Ahead of them will be the serious athletes, an increasing number of people who can turn in competitive times which even a few years ago would have been the achievement of all but the elite competitors.

Beyond marathons we have longer events, we have triathlons and Iron Man challenges all adding something more for which athletes seeking greater challenges can strive for. There’s always another level to move up to.

An oft used term is superhuman, usually accompanied by the word effort when an individual has performed way beyond that thought possible. Commendable indeed, and in the right circumstances, heroic. These people do remarkable things or demonstrate amazing stamina or resolve in order to complete the specific challenge they face.

Wouldn’t it be great to have such superheroes in your Crisis Management Team? You may well feel that you already have. The challenge is, however that some crisis events can last a long, long time.

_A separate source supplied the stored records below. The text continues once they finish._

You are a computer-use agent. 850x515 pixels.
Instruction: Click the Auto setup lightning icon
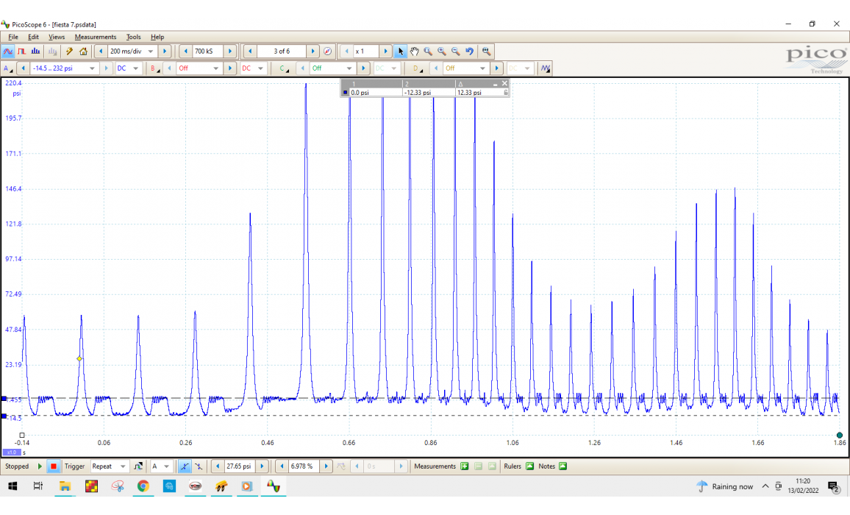[70, 52]
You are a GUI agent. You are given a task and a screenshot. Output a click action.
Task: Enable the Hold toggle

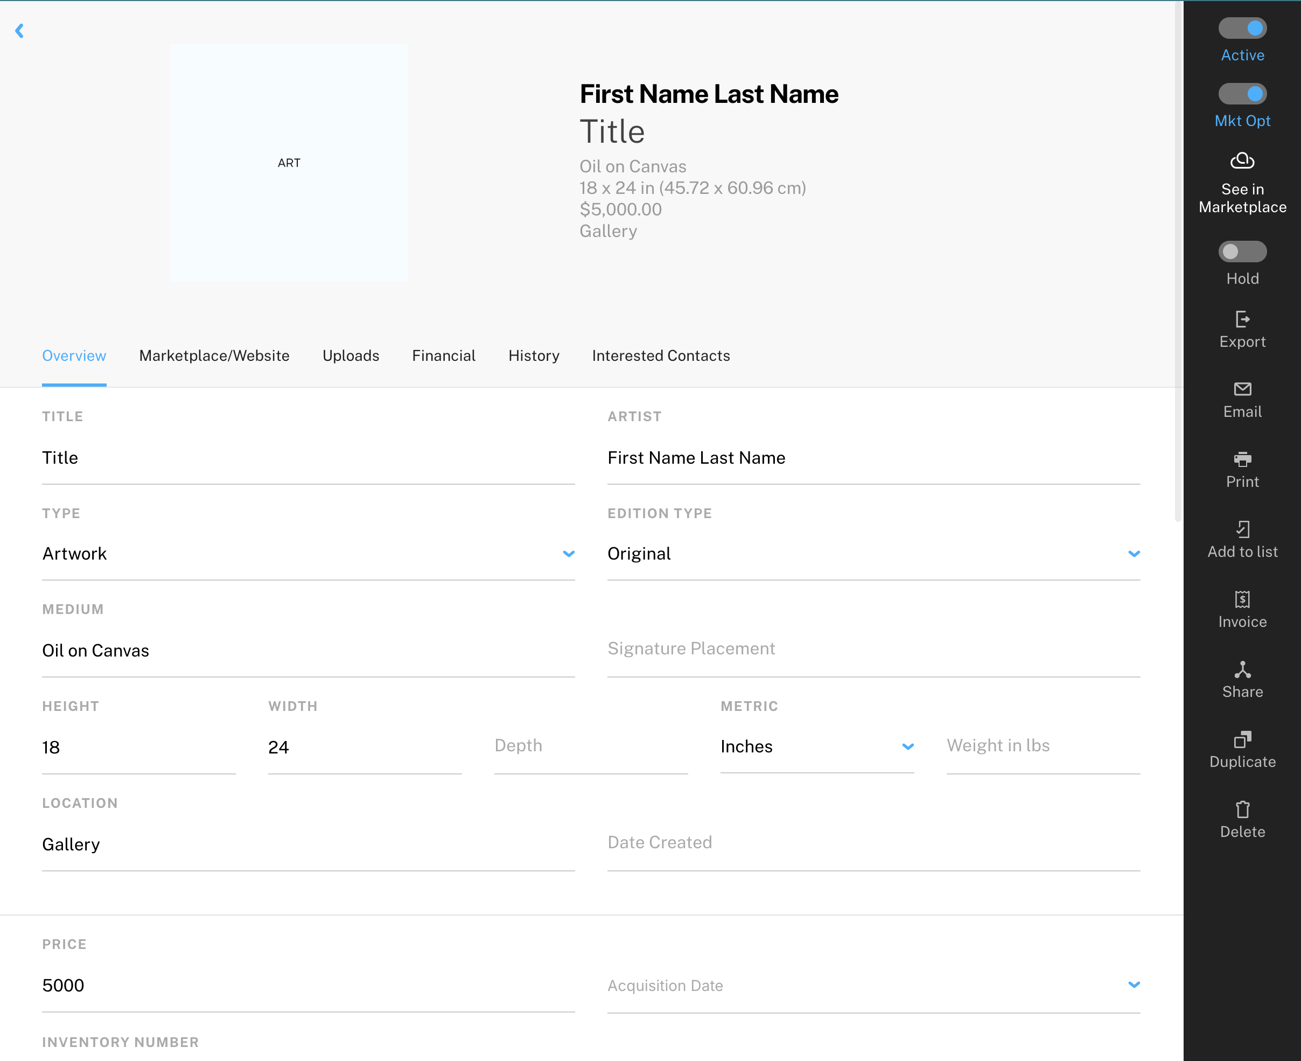tap(1243, 251)
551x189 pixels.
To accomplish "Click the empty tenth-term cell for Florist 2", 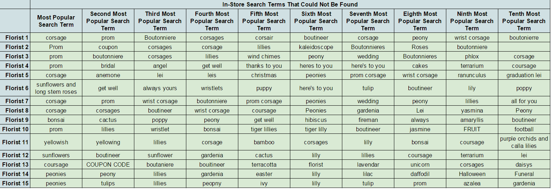I will 524,47.
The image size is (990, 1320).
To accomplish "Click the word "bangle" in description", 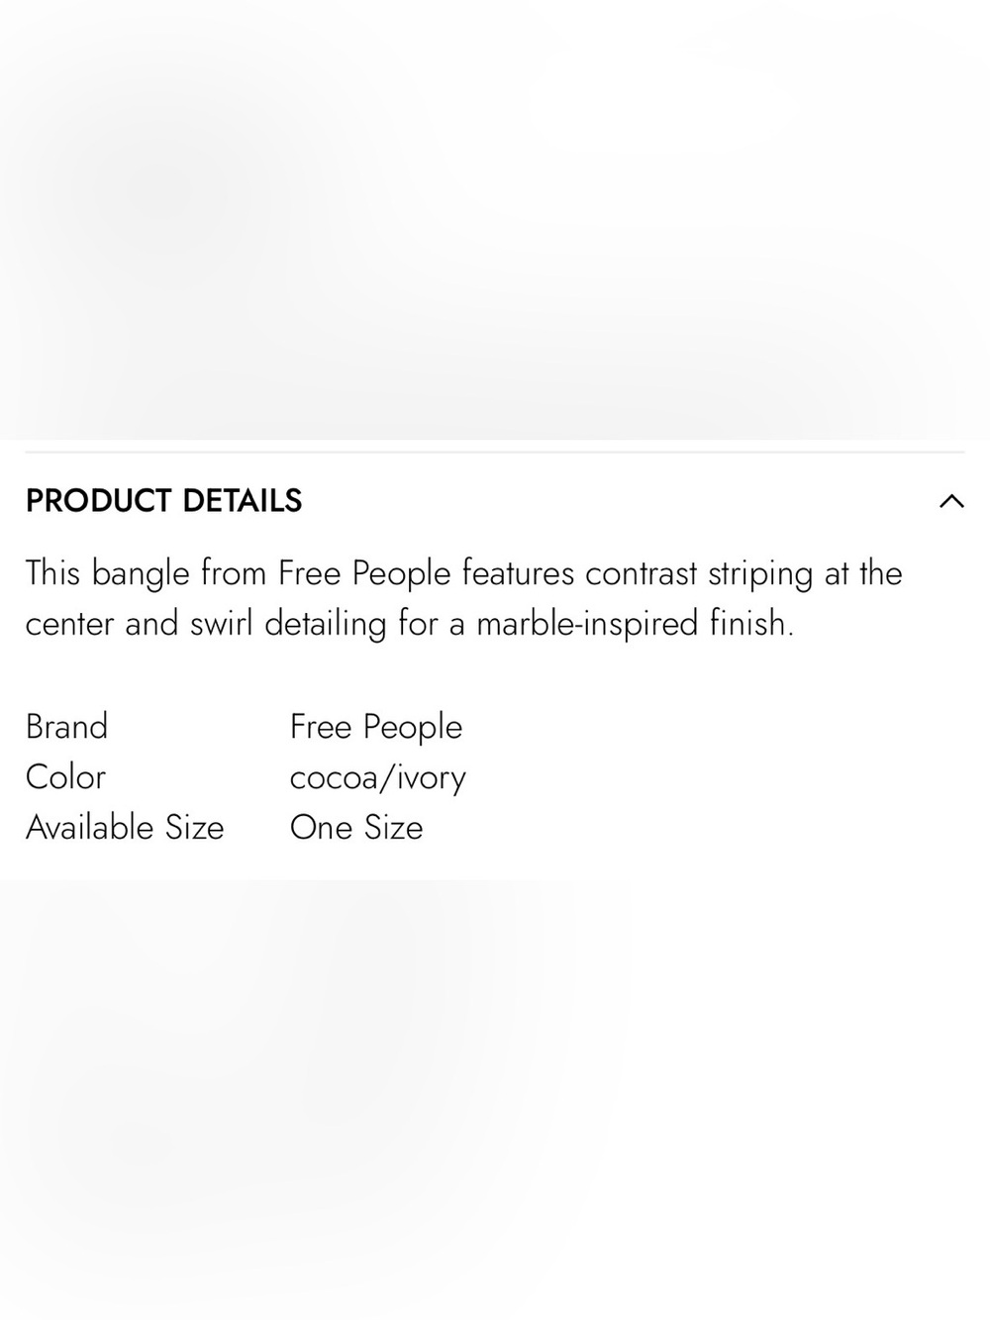I will tap(141, 574).

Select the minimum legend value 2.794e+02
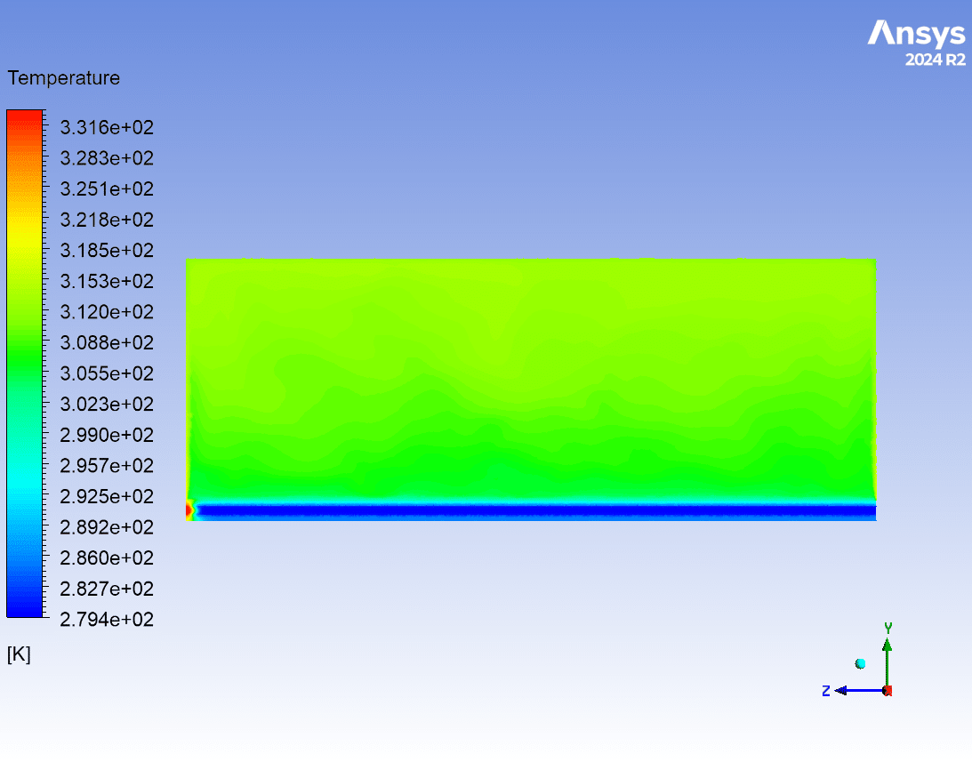point(107,620)
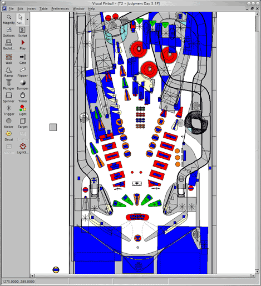
Task: Select the gray square object off the playfield
Action: click(x=53, y=127)
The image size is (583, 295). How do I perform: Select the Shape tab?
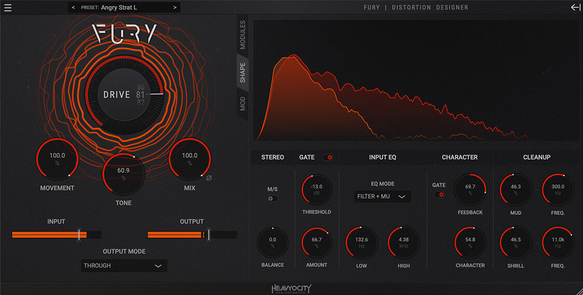pyautogui.click(x=243, y=73)
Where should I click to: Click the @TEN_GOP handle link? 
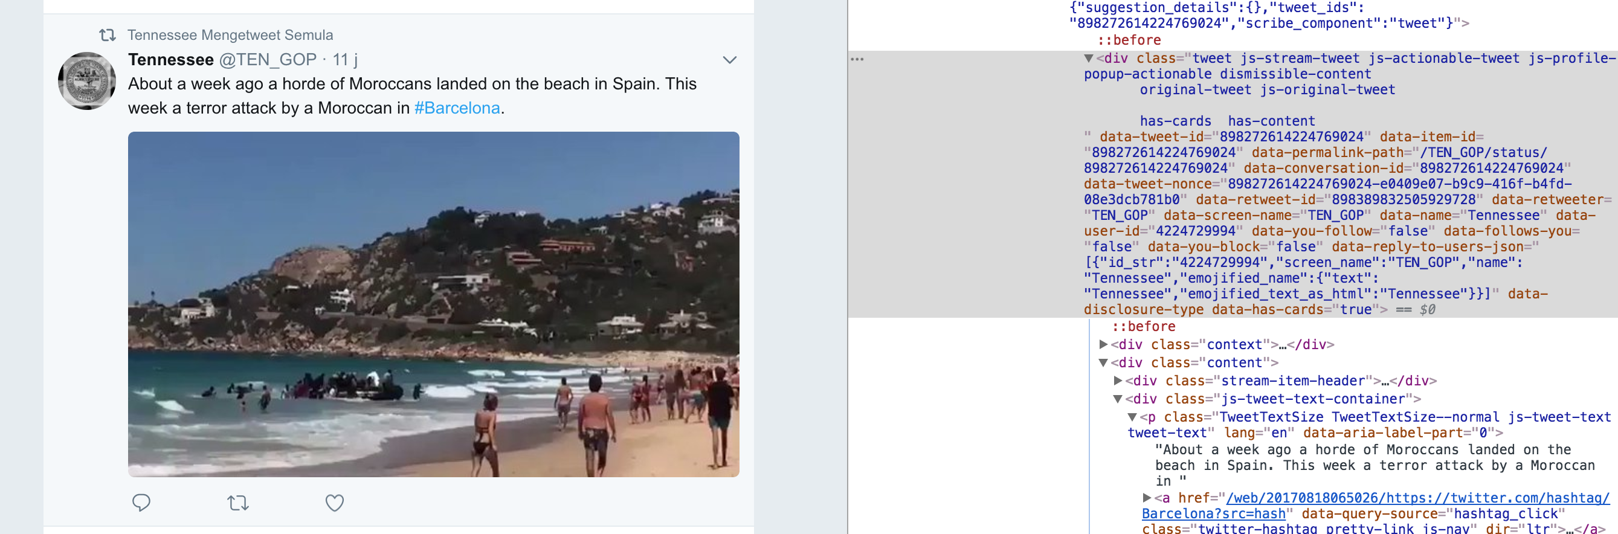[268, 60]
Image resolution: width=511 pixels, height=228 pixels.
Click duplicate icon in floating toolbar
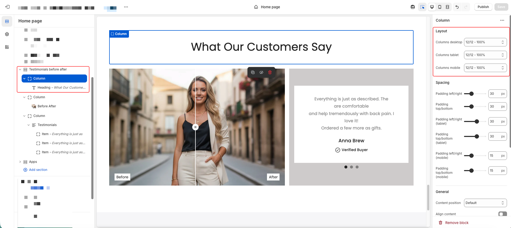click(253, 72)
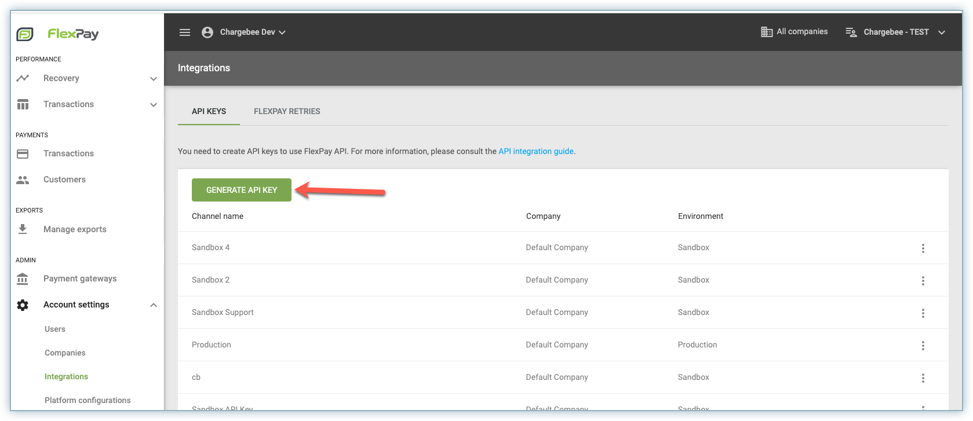Screen dimensions: 973x421
Task: Click the Customers people icon
Action: [x=23, y=180]
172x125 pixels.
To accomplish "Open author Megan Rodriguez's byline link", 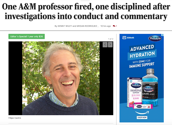I will pyautogui.click(x=87, y=26).
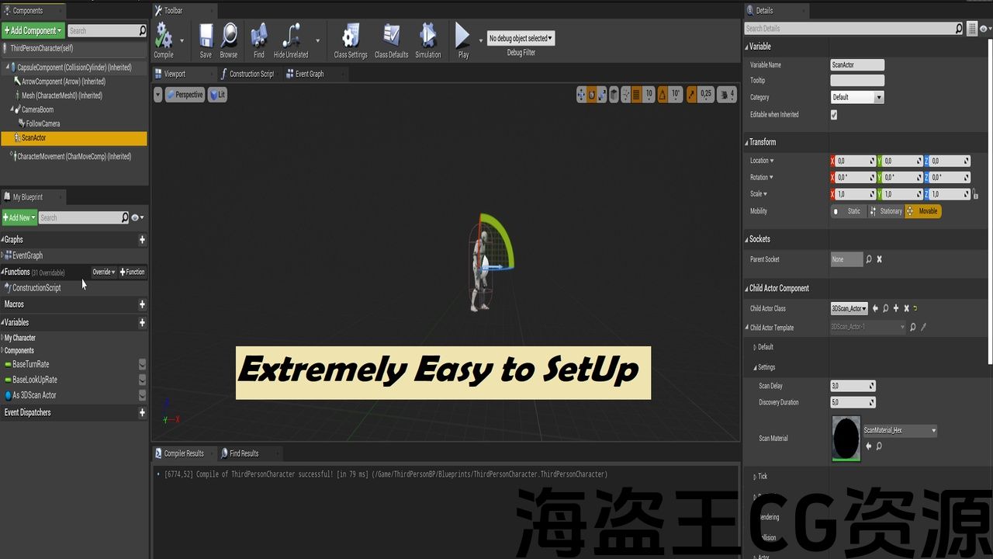Click the Scan Material preview thumbnail

tap(846, 438)
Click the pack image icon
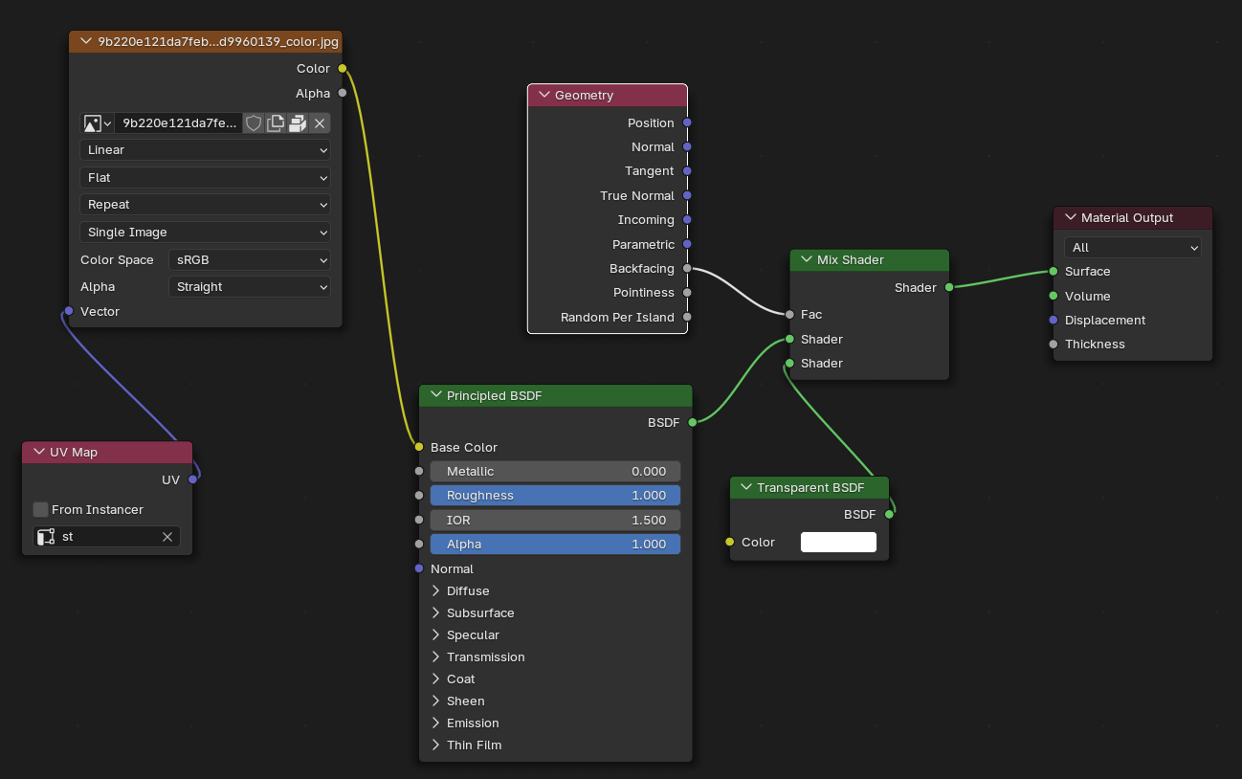This screenshot has width=1242, height=779. click(298, 123)
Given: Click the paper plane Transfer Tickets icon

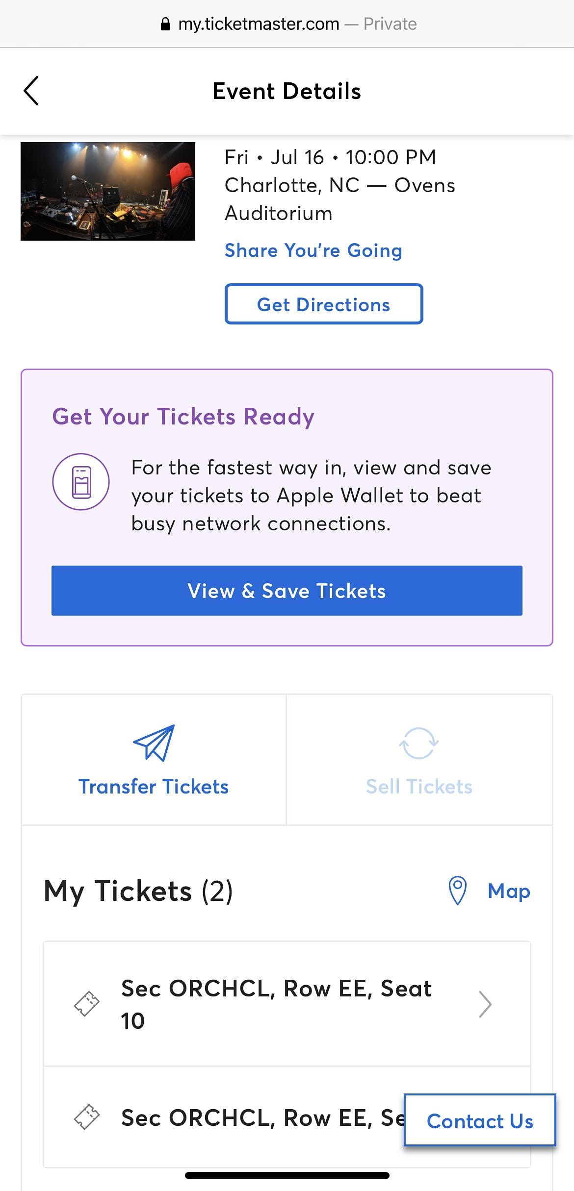Looking at the screenshot, I should (x=154, y=743).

The recent Cyprus Banking Crisis is an example and do you remember the BP Deepwater Horizon Oil Spill in 2010 when, during his handling of the crisis Tony Hayward stated ‘I’d like my life back.’ The crisis had been running for over a month at the time of his statement.

There will be people who want to be superheroes but the reality is that we need to be better prepared – superheroes are the exception rather than the norm.

This is one of the reasons why every Crisis Management Team needs deputies for each role. If a crisis event becomes protracted even your superheroes cannot keep going for ever. They will need to be replaced and allow others to take a shift and share the load. One of the challenges you may face is that some people like to be superheroes, to save the day and to see the thing through so they may take a bit of convincing that it’s OK to take a break and handover the baton to someone else for a while.

When we train our Crisis teams we must make sure we train the deputies in case they are needed. A football team will train the guys on the subs bench and make sure they are match fit in case they are needed. The principle is no different.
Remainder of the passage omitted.